▶ **Exercise prompt**
Look through the lines below, find those with the word "menu", and copy them.

▶ **Data to use**
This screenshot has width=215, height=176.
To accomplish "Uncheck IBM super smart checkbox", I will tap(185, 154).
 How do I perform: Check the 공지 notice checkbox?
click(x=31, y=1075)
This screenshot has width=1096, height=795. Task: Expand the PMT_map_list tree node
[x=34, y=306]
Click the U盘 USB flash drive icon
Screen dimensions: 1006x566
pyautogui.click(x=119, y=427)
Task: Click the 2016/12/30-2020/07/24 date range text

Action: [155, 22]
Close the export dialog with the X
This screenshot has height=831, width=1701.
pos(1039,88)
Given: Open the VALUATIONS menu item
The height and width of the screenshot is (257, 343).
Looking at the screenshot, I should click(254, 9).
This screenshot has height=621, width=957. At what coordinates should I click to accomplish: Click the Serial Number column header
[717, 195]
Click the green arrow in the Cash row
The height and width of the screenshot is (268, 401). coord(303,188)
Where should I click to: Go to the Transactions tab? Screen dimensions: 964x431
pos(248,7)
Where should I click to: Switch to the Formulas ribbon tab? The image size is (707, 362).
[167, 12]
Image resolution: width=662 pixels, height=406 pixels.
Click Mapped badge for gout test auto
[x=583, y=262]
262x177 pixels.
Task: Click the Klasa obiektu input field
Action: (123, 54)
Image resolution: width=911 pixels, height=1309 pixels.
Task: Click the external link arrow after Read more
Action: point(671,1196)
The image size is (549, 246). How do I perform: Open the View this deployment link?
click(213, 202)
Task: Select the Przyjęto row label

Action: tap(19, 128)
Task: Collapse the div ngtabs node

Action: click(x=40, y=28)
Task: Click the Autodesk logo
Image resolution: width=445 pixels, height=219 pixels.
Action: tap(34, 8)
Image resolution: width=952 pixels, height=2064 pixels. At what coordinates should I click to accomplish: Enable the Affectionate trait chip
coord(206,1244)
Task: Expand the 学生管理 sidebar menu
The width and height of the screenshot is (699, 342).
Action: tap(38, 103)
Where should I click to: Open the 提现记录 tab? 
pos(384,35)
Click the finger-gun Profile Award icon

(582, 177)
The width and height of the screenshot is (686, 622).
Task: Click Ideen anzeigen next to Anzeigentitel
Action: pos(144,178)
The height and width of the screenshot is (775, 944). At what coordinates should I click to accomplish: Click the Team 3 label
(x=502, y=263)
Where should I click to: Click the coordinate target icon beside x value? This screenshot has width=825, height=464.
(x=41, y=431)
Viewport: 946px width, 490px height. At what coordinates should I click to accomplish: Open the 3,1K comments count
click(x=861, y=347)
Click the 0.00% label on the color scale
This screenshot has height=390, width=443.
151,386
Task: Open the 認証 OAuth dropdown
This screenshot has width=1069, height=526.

▶ **Task output**
Given: Open the VALUATIONS menu item
Task: Expand the 学生管理 sidebar menu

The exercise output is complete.